We all knew it was making making mistakes, becoming fully retarded. We all felt and flagged this. When Anthropic came out and said, "yeah ... you guys are using it wrong, its a skill issue" I knew this honeymoon was over. Then recently when they finally came out and ack'd more of the issues (while somehow still glossing over how bad they fucked up?) it was the final nail. I'm done spending $ on Anthropic ecosystem. I signed up for OpenAI pro $200/mo and will continue working on my own local inference in the meantime.
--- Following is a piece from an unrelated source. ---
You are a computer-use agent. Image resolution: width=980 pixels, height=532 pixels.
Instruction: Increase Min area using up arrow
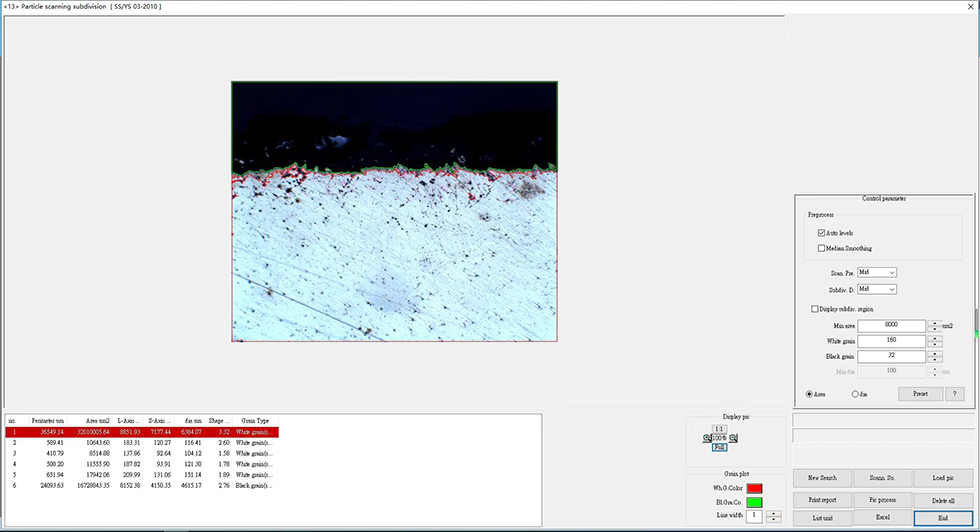(935, 322)
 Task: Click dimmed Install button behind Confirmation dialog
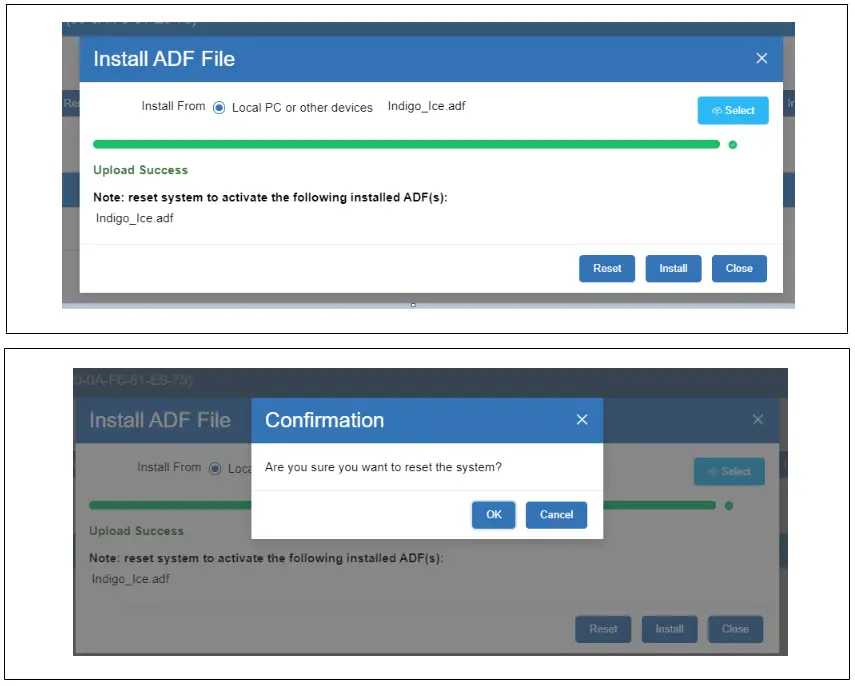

They could have just kept doing this - literally printing money. Literally: do absolutely nothing, go on vacation, profit $$$. So why did so much change? I think that the issue is they were trying to optimize CC for the monthly plan folks, the ones who are likely losing the company money, but API users became collateral damage.
I hate enshittification and I hate seeing this happening to Claude Code right now.
Anthropic can't even scale their own infrastructure operations, because it does not exist and they do not have the compute; even when they are losing tens of billions and can nerf models when they feel like it.
Once again, local models are the answer and Anthropic continues to get you addicted to their casino instead of running your own cheaper slot machine, which you save your money.
Every time you go to Anthropic's casino, the house always wins.
The product keeps getting worse so I will definitely evaluate options and possibly switch if management keeps screwing up the product.
Max 5, sonnet for 95% of things. I never run out of tokens in a week and I use it for ~5-6 hours a day.
I juts need a convenient commandline tool to sometimes analyse the repo and answer a few questions about it.
Am I unworthy of using CC then? Until now I thought Pro entitles me to doing so.
LOL, the elitism is through the roof.
And I actually read the output to fix what I don't like and ever since Opus 4.5, I've had to less and less. 4.6 had issues at the beginning but that's because you have to manually make sure you change the effort level.